山野京子『魂の会』

 ここは三陸のとある海岸。≪津波で命を亡くした魂が、夕方になると徐々に集まって来て、『魂の会』が開かれる≫という噂をきいた僕は、恐る恐るやってきた。妹の有香に会うためだ。あの日、有香の手を離してしまったために、有香は波に攫われた。僕は一言謝りたくて妹の魂を探しに来たのだ。
 海岸にはざわざわと、見えない魂が集まっているようなので、僕は大きな声で叫んだ。
「誰か、妹の有香を知りませんか?」
「ああ、知ってるよ。今日はここにいる。有香ちゃん!お兄さんが来てるよ。」
「お兄ちゃん!来てくれたの?ありがとう。」
「有香の手、離してしまってごめん…。
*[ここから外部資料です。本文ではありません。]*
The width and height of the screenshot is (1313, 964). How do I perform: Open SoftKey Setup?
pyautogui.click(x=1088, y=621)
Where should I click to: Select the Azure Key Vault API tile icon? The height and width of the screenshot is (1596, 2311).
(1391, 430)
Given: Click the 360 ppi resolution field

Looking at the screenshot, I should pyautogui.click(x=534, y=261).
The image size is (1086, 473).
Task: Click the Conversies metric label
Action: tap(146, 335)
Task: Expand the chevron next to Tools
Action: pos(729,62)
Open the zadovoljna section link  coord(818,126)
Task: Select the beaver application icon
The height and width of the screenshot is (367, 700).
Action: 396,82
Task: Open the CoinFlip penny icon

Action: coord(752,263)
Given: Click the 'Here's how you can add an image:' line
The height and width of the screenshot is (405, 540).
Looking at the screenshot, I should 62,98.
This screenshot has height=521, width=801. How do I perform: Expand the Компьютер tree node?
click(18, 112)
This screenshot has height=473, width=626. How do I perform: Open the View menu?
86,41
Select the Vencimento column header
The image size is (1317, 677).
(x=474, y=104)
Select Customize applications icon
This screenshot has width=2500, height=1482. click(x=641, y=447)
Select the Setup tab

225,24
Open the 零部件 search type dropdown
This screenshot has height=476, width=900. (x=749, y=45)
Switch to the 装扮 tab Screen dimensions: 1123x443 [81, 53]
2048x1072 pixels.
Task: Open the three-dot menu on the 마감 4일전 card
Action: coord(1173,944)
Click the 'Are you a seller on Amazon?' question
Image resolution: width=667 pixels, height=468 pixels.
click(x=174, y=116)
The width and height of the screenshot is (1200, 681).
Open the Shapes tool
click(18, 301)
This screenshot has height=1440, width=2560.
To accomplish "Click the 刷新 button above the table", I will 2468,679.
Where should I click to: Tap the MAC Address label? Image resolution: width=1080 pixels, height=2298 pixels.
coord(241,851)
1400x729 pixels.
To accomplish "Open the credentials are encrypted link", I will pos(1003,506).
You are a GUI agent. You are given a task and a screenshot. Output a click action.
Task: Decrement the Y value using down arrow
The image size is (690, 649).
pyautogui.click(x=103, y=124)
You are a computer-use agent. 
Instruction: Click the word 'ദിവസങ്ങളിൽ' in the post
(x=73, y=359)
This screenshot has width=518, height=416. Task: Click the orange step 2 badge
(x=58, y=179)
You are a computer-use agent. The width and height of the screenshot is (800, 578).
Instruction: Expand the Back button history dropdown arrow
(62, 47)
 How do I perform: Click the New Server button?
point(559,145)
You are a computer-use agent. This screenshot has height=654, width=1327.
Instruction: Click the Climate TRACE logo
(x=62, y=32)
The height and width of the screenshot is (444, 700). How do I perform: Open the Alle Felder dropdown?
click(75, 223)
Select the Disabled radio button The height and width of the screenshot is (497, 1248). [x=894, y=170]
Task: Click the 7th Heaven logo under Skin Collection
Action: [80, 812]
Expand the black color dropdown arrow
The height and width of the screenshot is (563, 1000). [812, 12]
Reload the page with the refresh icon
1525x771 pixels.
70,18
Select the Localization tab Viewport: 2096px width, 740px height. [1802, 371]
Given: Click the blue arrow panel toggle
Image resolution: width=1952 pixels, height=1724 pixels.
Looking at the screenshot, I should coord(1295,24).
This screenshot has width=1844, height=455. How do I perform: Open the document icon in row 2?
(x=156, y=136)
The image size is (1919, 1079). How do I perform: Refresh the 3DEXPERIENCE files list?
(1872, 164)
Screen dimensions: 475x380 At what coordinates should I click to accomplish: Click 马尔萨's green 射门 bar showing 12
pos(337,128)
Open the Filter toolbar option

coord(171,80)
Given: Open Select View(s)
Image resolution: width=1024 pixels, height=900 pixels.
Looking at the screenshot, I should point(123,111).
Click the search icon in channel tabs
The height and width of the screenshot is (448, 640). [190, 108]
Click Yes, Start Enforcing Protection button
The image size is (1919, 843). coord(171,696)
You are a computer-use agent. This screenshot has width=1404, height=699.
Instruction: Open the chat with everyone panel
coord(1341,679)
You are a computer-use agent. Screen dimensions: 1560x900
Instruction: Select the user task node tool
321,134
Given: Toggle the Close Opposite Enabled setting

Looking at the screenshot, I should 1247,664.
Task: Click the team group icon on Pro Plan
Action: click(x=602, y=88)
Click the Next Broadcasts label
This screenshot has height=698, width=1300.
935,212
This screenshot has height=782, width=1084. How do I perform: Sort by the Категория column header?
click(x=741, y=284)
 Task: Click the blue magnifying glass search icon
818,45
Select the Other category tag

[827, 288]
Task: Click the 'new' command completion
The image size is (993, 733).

」
「そんなことはもう、どうでもいいよ。お兄ちゃんに会いたかった。有香、これでやっとお別れができる。私は違う世界に行くからね。さよなら。」
 有香はそれだけ言うと何処かへ消えてしまった。
「有香ちゃんが『魂の会』退会でーす。」
 誰かの大きな声がした。
「よかった。よかった。」
と、いろんな声がした。
 それから突然、後ろから僕は呼ばれた。
「裕太君なのね。隣のおばちゃんの田中です。うちの家族は今何処にいるかわかる?」
「おばちゃん…。みんな探してたんだよ。おばちゃんの家族はね。僕と同じ、仮設住宅っていうところにいるんだ。みんな元気だよ。伝えておくから。」
「そう、よろしくね。さよなら。」
 おばちゃんはそう言うと、大きな声で、
「田中香苗。今日で『魂の会』退会でーす。」
と言って、何処かへ消えて行った。
 こうして魂たちはみんな、『魂の会』を退会して行って、三陸には復興を遂げた美しい港が広がるのである。